American copyright law mainly protects the following aspects: 1. Prevent others from using unauthorized works (piracy and plagiarism); 2. Prevent unauthorized access to market profits; 3. Protect the rights of derivative works, and the copyright owner has the right to give the derivative works to others; 4. Protect the right to sell a work for the first time, that is, the author decides when and in what form to publish it.
In addition, American copyright law is different from that of European countries. In America, authors have the right to control derivative works. For example, there is a case where a British drama group staged a play, and the British national broadcasting company BBC authorized ABC Company of the United States to play the work for the American audience to enjoy. Because there were no advertisements when the performance was broadcast on the BBC, the works edited by ABC company were supplemented by advertisements; Subsequently, the British Drama Group sued ABC Company to the American court for infringement. Although the BBC company authorized ABC company to use the work, the American court ruled that the British drama group won the case because ABC company only obtained the right to broadcast, but not the right to derivative works.

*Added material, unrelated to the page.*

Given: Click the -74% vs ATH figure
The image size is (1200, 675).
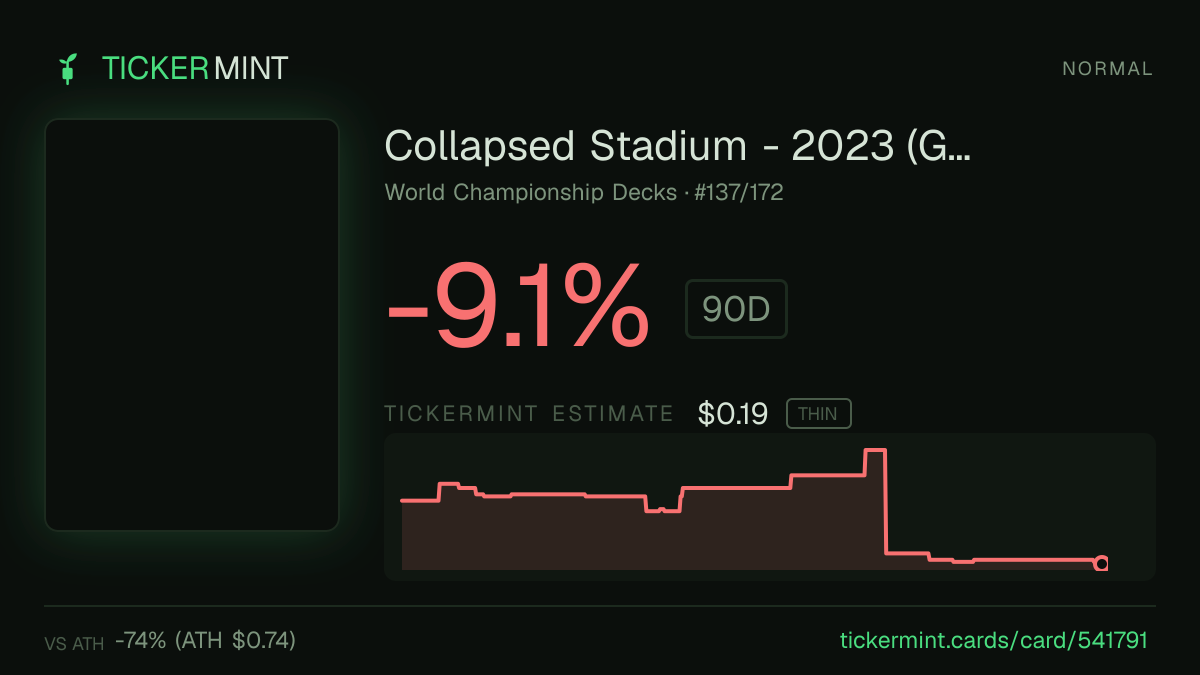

So, how to define infringement? First of all, the principle of defining plagiarism is generally to identify the similarity and relevance of works. Secondly, selling without permission is also an infringement. Therefore, it is an infringement to obtain the source of content in any form without permission or to disseminate unauthorized content in any way.
On the issue of fair use, the Supreme Court of the United States has a famous case: a company sued a company for unauthorized use of part of its own company's content introduction, arguing that the company infringed the company's copyright. However, the court held that the content introduction is not a creation, but a statement of facts, which belongs to the scope of fair use, so it is not protected by copyright.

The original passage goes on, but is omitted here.